En 1631, le sénéchal d’un tribunal seigneurial, celui de Languiller probablement, a été saisi d’un conflit au sujet de l’appartenance d’un pré de Jean Rainard au tènement de la Forêt, où il habitait, ou à celui voisin de la Bergeonnière. Les deux étaient mouvants du Coin Foucaud, mais avec des redevances différentes, dues dans les deux cas au même seigneur de Languiller. Le sénéchal du tribunal, Jacques Chedanneau, décida d’un sursis de deux mois pour permettre au défendeur, Jean Rainouard, de présenter ses contrats d’acquisition (8). Le document reproduisant cette décision est unique et on ne connaît pas la suite.

La Forêt à droite vue du Gui du Coudray
Les teneurs (propriétaires) de la Forêt Loriau devaient ensemble, chacun en proportion de sa surface possédée, un cens annuel en argent et en nature. En argent la somme était de 3 sols 4 deniers, ce qui est très peu. En nature la redevance se montait à deux boisseaux et demi de seigle, et à trois boisseaux trois quart d’avoine, à la mesure des Essarts, le tout payable et livrable à la mi-août, ce qui reste particulièrement modeste. De plus, et contrairement à l’habitude, nous n’avons pas rencontré de droit de terrage sur la Forêt Loriau. Il est rare de constater un niveau aussi faible de redevances seigneuriales. Certes, nous n’avons là que les droits payés au suzerain, et sans doute il existait d’autres droits isolés, comme ceux dont bénéficiaient souvent quelques prieurés des environs. Cette modicité s’explique peut-être par la vente d’autres droits féodaux à des créanciers dont nous ne connaissons pas les archives. Ou alors, la nature même des droits seigneuriaux pourrait fournir une autre explication. Ils sont nés avec la propriété féodale, principalement au temps de Charlemagne, puis ont prospéré au Moyen Age, restant figés ensuite dans leurs définitions d’origine. Dans les débuts de l’époque moderne que nous observons, l’espace foncier et la propriété sont déjà constitués. Les droits habituellement attachés aux arpents de bois ont disparu avec eux. On n’en a pas créé d’autres à la Forêt Loriau ensuite. Et pourtant on a défriché des bois pour pratiquer des cultures à la place. Alors pourquoi ne trouve-t-on pas de droit de terrage ?  C’est ce qui s’est passé au tènement des Landes du Pin, où on a mis en place le droit de terrage sur près de 30 hectares de landes communes, à partir de leur transformation en terres labourables dès la 2e moitié du 16e siècle (9). En disparaissant, la seigneurie du Coudray n’aurait pas su, dans cette hypothèse, actualiser les redevances seigneuriales sur le tènement de la Forêt Loriau.

◆ Liste des données ◆

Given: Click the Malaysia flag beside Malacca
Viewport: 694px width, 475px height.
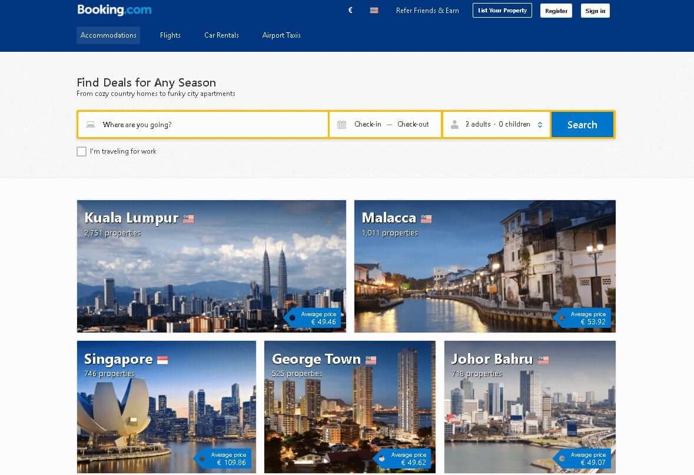Looking at the screenshot, I should [426, 219].
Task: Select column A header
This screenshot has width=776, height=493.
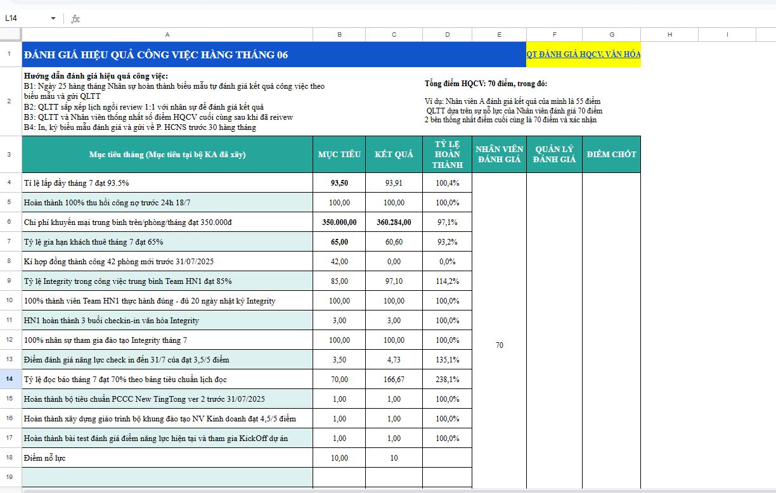Action: 167,35
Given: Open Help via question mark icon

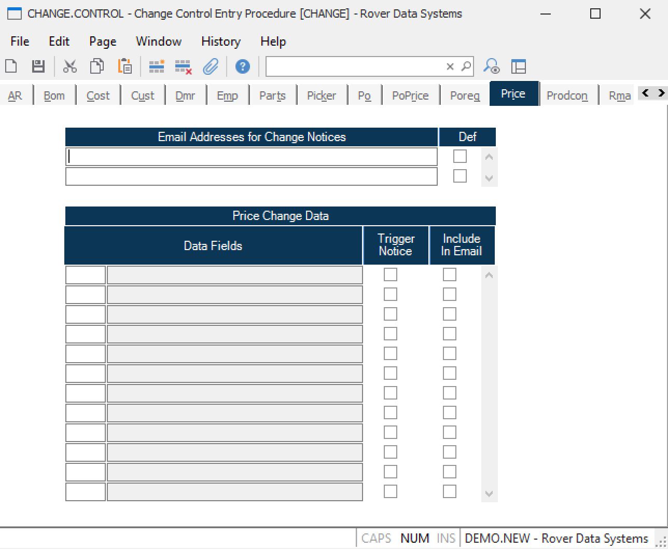Looking at the screenshot, I should click(x=242, y=66).
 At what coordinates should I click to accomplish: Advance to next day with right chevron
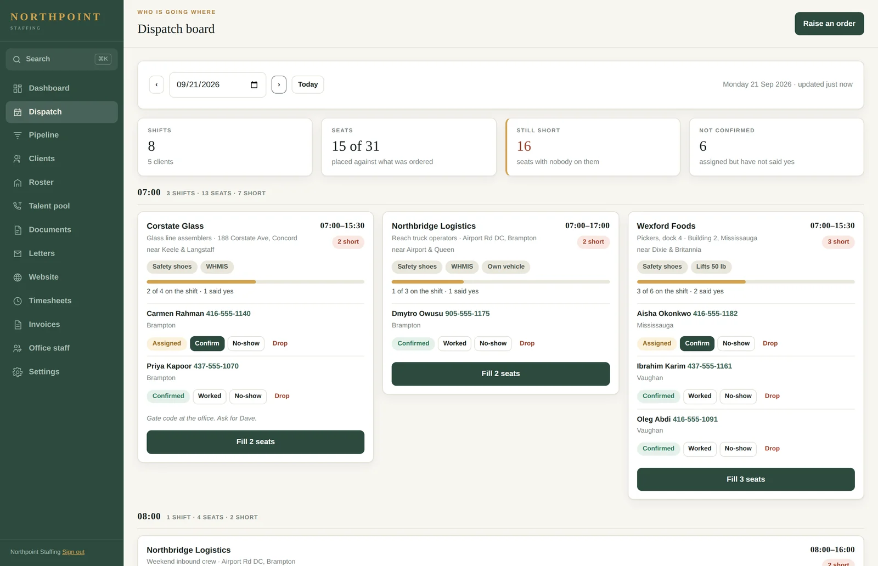point(279,84)
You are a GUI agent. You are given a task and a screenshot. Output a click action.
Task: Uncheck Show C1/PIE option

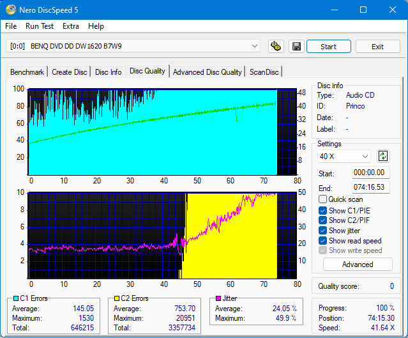tap(322, 210)
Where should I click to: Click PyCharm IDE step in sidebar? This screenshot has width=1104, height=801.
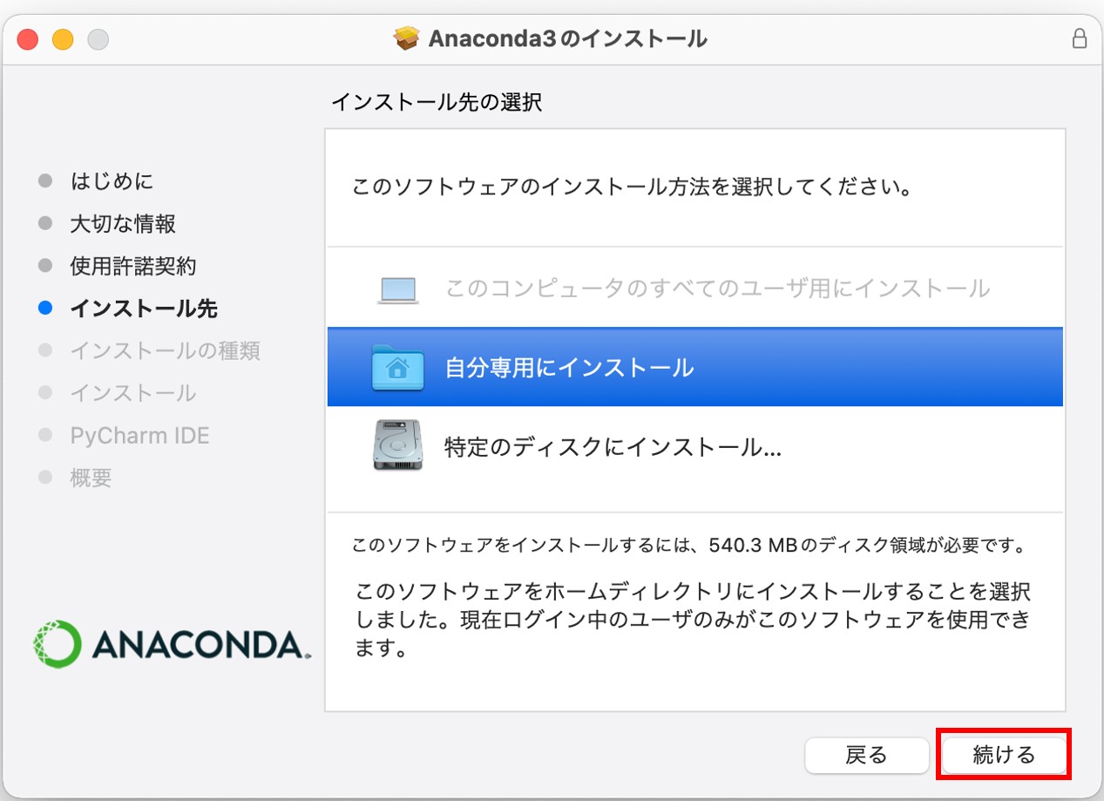click(x=139, y=435)
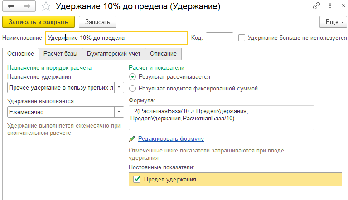Uncheck the 'Предел удержания' indicator
The height and width of the screenshot is (200, 348).
pos(137,179)
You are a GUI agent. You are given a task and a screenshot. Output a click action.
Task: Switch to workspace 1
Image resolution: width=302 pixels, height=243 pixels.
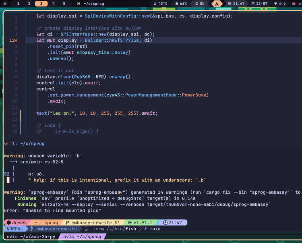pyautogui.click(x=18, y=4)
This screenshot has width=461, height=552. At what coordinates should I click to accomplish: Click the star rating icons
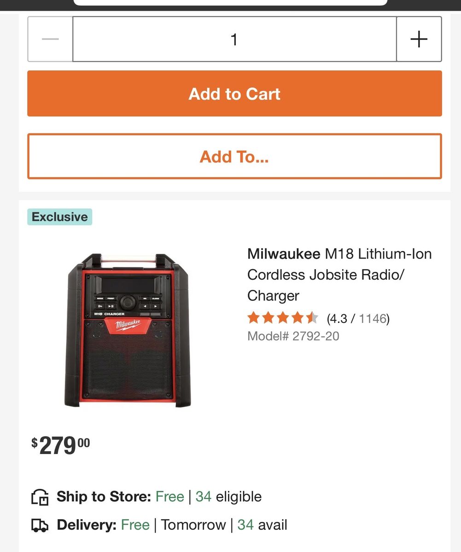pos(282,318)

◆ Consigne ◆
Recopiez sans rien changer le passage de l'extrait sur la Forêt Loriau qui s'ouvre sur les mots contenant « En 1631, le » et se clôt sur « pas la suite. ».

◆ Corrigé ◆
En 1631, le sénéchal d’un tribunal seigneurial, celui de Languiller probablement, a été saisi d’un conflit au sujet de l’appartenance d’un pré de Jean Rainard au tènement de la Forêt, où il habitait, ou à celui voisin de la Bergeonnière. Les deux étaient mouvants du Coin Foucaud, mais avec des redevances différentes, dues dans les deux cas au même seigneur de Languiller. Le sénéchal du tribunal, Jacques Chedanneau, décida d’un sursis de deux mois pour permettre au défendeur, Jean Rainouard, de présenter ses contrats d’acquisition (8). Le document reproduisant cette décision est unique et on ne connaît pas la suite.